• **Given passage**
⟨

Xin Cong
4/13/2013 10:39:14 am

Xin Cong
ENG 102
Mrs. Matayabas
Tree quotes from Bluest Eye

From page 84, while he moves inside her, she will wonder why they did not put the necessary but private parts of the body in some more convenient place—like the armpit, for example, or the palm of the hand. Some place one could get to easily, and quickly, without undressing. She stiffens when she feels one of her paper curlers coming undone from the activity of love; imprints in her mind which one it is that is coming loose so she can quickly secure it once he is through. She hopes he will not sweat—the damp may get into her hair; and that she will remain dry between her legs—she hates the glucking sound they make when she is moist. …………..to page 85, when she stands cooking at the table, he will circle about her shanks, and the trill of his fur spirals up her legs to her thighs, to make her fingers tremble a little in the pie dough.
I think here it involves graphic language for sexuality and an implication of bestiality. The purpose of the language arrangement is to provide a shocking and contrast effect. The author is using such language to show readers true feelings of the characters inside the novel. According to the First amendment, people have the right for free of speech. However, she did not consider the audience who are too young for this sensitive topic.
From page 162, the tenderness welled up in him, and he sank to his knees, his eyes on the foot of his daughter. Crawling on all fours toward her, he raised his hand and caught the foot in an upward stroke. Pecola lost her balance and was about to careen to the floor. Cholly raised his other hand to her hips to save her from falling. He put his head down and nibbled at the back of her leg. His mouth trembled at the firm sweetness of the flesh. He closed his eyes, letting his fingers dig into her waist. The rigidness of her shocked body, the silence of her stunned throat, was better than Pauline’s easy laughter had been……………………..to page 163, so when the child regained consciousness, she was lying on the kitchen floor under a heavy quilt, trying to connect the pain between her legs with the face of her mother looming over her.
Still, the language, it is too graphic and includes issue that challenges the bottom line of social ethics. She is doing so to express her feelings of anger and using the fact to show us how prejudice changed a person from inside. It focuses on the effect and shocking purpose, but neglect the protection for certain audience group. It is clear that it is different to read the word incest than perceiving the whole process of it from the graphic language.

⟩

Transcribe the essay on The Bluest Eye, starting with "From page 162, the" and going on through "looming over her.". The lines that come next bear no relation to the essay.

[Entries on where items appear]
⟨

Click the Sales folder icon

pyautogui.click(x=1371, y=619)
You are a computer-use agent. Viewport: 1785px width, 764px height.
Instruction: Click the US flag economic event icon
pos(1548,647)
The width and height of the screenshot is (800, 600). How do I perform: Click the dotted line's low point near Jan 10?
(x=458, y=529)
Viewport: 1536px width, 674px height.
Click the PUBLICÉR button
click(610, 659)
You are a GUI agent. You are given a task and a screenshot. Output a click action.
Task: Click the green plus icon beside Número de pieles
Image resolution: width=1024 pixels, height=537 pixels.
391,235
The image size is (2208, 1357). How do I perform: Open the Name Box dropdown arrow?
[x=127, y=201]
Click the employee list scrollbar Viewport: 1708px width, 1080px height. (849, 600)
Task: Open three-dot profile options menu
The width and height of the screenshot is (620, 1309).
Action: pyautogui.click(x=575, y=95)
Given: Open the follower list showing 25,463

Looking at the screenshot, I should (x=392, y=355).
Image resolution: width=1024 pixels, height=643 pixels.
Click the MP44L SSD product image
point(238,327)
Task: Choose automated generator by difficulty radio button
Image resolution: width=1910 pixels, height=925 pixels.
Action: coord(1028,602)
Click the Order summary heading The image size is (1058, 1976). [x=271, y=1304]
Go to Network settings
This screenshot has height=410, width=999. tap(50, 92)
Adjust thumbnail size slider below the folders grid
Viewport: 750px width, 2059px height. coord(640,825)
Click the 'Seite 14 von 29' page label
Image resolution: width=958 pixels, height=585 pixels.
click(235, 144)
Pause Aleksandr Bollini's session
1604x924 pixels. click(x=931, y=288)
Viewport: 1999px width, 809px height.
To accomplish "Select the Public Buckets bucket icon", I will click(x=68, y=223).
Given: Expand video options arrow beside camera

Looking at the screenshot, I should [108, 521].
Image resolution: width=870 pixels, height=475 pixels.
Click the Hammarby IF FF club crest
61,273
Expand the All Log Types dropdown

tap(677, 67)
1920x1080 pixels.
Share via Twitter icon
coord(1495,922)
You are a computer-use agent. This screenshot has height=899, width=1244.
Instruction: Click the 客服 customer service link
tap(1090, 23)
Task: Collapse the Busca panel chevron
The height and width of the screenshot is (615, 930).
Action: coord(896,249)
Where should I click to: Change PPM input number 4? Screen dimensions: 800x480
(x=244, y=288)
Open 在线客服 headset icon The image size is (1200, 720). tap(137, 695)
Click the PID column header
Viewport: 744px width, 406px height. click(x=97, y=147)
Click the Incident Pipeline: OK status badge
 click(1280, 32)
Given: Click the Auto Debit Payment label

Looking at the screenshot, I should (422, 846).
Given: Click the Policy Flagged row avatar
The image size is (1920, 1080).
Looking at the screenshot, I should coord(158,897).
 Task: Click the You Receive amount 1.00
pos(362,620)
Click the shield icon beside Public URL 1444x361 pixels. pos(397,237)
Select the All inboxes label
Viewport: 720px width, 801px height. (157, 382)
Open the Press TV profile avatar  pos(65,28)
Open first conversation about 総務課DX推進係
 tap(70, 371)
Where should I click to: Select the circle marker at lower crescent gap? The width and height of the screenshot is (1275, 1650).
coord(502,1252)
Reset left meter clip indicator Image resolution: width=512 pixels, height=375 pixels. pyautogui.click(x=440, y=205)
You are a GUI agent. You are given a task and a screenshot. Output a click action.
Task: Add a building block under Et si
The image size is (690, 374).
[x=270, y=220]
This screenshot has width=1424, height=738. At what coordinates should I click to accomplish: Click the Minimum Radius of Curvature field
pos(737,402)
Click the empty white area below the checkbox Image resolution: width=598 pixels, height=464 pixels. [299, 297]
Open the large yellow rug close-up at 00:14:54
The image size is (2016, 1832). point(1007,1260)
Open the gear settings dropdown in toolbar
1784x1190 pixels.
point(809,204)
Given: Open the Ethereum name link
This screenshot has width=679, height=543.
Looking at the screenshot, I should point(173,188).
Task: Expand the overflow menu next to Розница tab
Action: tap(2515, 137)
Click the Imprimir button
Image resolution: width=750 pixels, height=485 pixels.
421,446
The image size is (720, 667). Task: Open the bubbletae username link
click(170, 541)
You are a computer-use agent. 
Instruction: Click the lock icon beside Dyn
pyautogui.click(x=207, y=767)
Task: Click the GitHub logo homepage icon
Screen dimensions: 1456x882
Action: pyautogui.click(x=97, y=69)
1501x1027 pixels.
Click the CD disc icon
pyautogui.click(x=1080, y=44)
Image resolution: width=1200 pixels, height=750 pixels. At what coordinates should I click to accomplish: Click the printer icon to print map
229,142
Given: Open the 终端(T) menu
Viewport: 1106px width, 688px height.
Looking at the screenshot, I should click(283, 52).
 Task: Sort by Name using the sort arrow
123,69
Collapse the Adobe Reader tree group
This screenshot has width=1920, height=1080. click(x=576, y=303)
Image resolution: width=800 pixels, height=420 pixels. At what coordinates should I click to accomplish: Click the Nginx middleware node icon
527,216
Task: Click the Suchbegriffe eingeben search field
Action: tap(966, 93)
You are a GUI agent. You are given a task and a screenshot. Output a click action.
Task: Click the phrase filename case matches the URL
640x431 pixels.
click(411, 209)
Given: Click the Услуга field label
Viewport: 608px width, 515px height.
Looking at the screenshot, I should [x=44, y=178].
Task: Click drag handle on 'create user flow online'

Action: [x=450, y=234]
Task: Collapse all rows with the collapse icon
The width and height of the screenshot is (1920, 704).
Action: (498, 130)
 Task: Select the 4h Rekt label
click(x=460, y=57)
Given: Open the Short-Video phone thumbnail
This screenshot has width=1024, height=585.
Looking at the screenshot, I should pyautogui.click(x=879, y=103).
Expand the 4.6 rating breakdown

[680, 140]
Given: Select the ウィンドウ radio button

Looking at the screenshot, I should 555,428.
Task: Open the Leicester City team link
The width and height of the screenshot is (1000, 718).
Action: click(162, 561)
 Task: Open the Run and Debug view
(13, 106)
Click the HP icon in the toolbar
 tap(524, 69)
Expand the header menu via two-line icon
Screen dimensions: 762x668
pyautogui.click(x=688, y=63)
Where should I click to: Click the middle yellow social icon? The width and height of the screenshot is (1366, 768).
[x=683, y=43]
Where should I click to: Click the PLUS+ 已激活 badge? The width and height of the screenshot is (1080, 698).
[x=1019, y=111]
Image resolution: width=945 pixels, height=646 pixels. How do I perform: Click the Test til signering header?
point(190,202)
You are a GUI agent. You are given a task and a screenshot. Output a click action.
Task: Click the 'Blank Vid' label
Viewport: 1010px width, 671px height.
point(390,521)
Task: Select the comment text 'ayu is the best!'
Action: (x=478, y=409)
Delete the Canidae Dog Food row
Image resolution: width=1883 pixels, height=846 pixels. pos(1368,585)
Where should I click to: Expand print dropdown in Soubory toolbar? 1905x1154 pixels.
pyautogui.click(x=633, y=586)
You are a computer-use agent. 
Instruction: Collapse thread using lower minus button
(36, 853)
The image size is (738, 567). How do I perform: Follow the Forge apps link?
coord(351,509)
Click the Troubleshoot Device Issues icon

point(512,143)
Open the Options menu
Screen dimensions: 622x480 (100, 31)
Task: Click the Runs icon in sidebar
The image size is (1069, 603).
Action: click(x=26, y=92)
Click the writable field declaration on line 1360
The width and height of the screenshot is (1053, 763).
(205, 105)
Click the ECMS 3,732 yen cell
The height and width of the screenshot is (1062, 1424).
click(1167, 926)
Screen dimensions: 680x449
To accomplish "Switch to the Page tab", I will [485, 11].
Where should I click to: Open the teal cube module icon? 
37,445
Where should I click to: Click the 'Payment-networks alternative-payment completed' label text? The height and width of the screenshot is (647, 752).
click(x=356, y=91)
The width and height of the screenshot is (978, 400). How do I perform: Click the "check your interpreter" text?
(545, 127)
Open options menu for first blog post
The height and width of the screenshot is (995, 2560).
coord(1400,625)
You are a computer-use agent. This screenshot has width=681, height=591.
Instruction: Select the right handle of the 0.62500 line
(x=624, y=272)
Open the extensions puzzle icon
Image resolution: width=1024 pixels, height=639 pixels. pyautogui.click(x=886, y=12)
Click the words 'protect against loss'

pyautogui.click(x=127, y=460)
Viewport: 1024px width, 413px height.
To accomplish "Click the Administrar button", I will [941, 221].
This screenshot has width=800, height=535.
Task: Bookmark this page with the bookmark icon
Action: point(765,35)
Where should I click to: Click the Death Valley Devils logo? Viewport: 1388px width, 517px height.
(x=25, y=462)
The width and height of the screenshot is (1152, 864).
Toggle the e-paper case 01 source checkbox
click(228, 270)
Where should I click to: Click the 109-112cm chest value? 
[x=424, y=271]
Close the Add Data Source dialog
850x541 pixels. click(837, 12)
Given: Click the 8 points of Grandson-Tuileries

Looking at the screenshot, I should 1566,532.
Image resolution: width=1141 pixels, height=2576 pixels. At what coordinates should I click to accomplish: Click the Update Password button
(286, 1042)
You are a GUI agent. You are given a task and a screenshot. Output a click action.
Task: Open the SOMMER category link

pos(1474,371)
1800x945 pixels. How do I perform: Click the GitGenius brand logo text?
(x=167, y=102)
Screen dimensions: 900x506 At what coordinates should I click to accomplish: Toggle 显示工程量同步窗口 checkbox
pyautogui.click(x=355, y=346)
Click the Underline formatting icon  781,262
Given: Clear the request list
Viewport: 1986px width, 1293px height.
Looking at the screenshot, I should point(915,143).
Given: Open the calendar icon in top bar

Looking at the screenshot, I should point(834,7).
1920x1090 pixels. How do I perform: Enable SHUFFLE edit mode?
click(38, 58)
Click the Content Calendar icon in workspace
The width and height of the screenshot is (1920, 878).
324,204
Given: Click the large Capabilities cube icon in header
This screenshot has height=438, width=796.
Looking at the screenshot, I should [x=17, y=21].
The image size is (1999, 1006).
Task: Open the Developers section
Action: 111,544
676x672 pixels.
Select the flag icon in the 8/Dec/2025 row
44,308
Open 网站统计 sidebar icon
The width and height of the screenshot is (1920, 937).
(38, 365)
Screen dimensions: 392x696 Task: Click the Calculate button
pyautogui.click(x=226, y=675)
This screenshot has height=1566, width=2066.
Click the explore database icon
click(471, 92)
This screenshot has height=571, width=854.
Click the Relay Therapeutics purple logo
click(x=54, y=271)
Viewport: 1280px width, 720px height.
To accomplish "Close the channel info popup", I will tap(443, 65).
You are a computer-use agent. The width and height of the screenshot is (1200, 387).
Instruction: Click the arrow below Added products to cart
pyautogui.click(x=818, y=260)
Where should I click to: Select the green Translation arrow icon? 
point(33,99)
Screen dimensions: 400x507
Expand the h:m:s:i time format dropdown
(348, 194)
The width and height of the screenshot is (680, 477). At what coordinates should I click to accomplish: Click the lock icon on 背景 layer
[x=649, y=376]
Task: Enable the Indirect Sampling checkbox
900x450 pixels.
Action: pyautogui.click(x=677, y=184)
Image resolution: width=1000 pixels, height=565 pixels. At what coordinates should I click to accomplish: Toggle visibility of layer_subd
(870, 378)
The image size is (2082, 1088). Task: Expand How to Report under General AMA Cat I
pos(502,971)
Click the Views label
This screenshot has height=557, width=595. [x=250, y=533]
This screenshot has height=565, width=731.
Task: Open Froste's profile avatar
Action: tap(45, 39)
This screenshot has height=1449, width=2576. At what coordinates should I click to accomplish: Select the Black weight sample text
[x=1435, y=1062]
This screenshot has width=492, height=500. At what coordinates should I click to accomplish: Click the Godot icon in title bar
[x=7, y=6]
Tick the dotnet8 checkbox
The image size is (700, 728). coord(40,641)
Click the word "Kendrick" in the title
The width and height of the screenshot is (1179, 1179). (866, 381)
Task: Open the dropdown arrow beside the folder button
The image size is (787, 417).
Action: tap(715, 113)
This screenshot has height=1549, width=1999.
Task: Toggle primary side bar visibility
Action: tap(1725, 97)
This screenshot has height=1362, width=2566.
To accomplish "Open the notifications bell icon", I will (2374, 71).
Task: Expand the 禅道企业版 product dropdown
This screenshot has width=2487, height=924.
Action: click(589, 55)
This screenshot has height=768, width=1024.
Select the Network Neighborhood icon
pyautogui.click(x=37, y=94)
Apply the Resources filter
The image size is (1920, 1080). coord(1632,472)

⟩

• **Correct answer**
From page 162, the tenderness welled up in him, and he sank to his knees, his eyes on the foot of his daughter. Crawling on all fours toward her, he raised his hand and caught the foot in an upward stroke. Pecola lost her balance and was about to careen to the floor. Cholly raised his other hand to her hips to save her from falling. He put his head down and nibbled at the back of her leg. His mouth trembled at the firm sweetness of the flesh. He closed his eyes, letting his fingers dig into her waist. The rigidness of her shocked body, the silence of her stunned throat, was better than Pauline’s easy laughter had been……………………..to page 163, so when the child regained consciousness, she was lying on the kitchen floor under a heavy quilt, trying to connect the pain between her legs with the face of her mother looming over her.